EXERCISE: Look for the string "Given" in the listing below, then copy every line that has it.
[Start of Attachment]
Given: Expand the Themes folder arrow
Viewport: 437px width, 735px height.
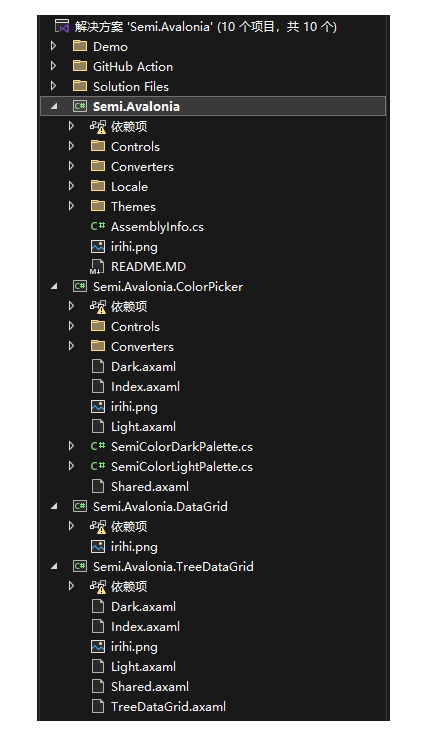Looking at the screenshot, I should [71, 206].
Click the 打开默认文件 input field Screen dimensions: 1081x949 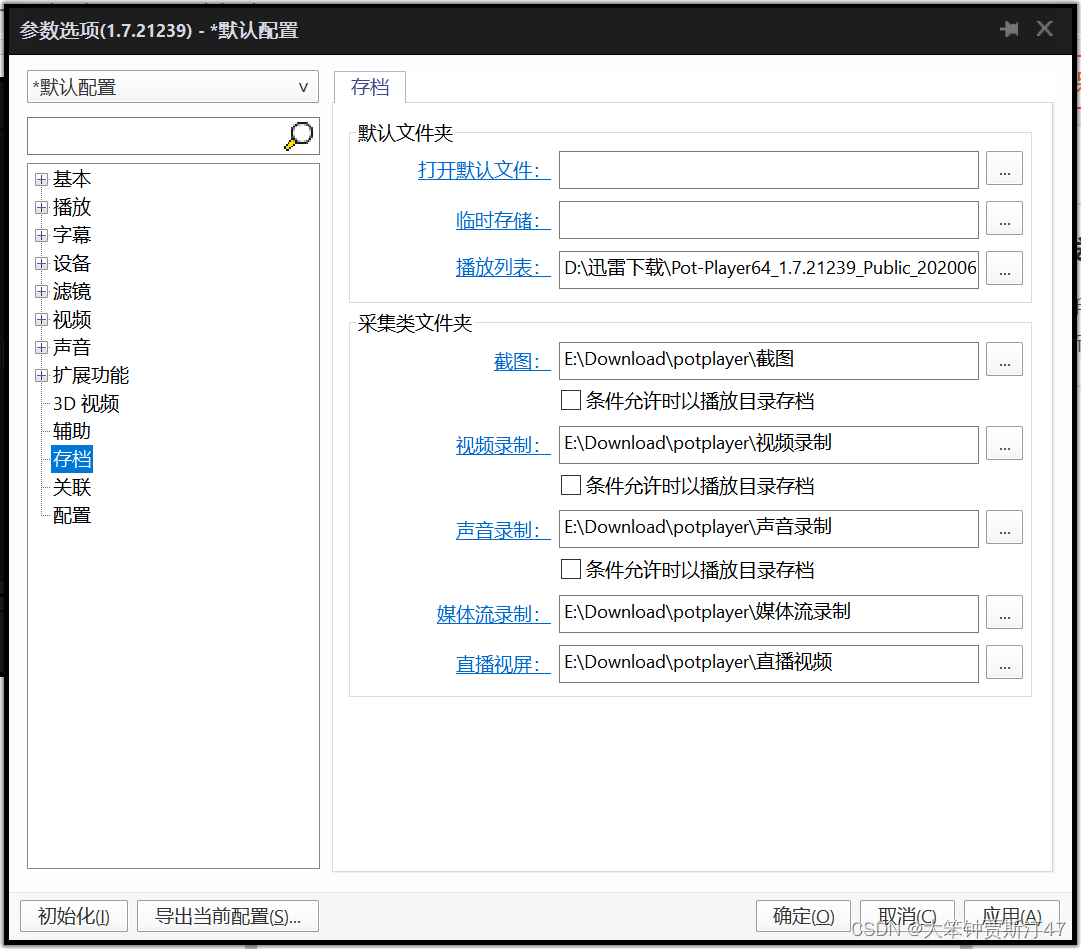click(x=768, y=169)
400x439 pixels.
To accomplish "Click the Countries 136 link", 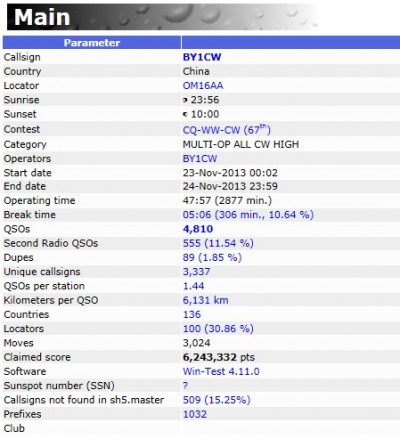I will click(192, 315).
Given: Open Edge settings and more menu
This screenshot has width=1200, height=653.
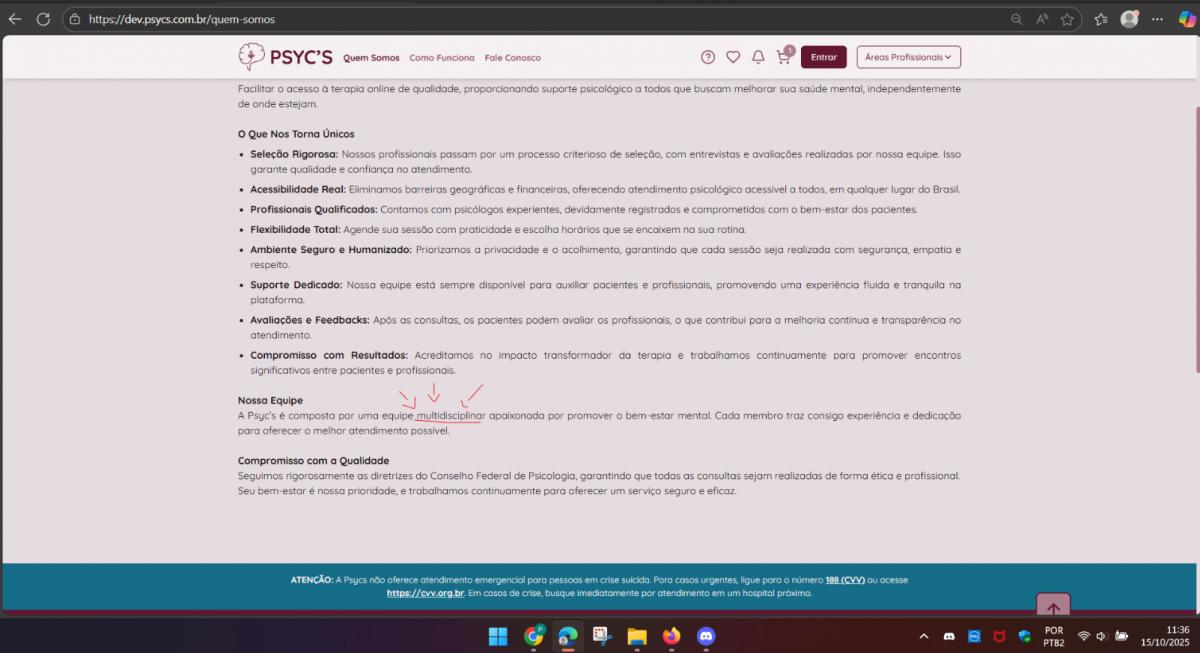Looking at the screenshot, I should click(1157, 19).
[End of Attachment]
REPLY:
Given: Expand the Themes folder arrow
Given: Open Edge settings and more menu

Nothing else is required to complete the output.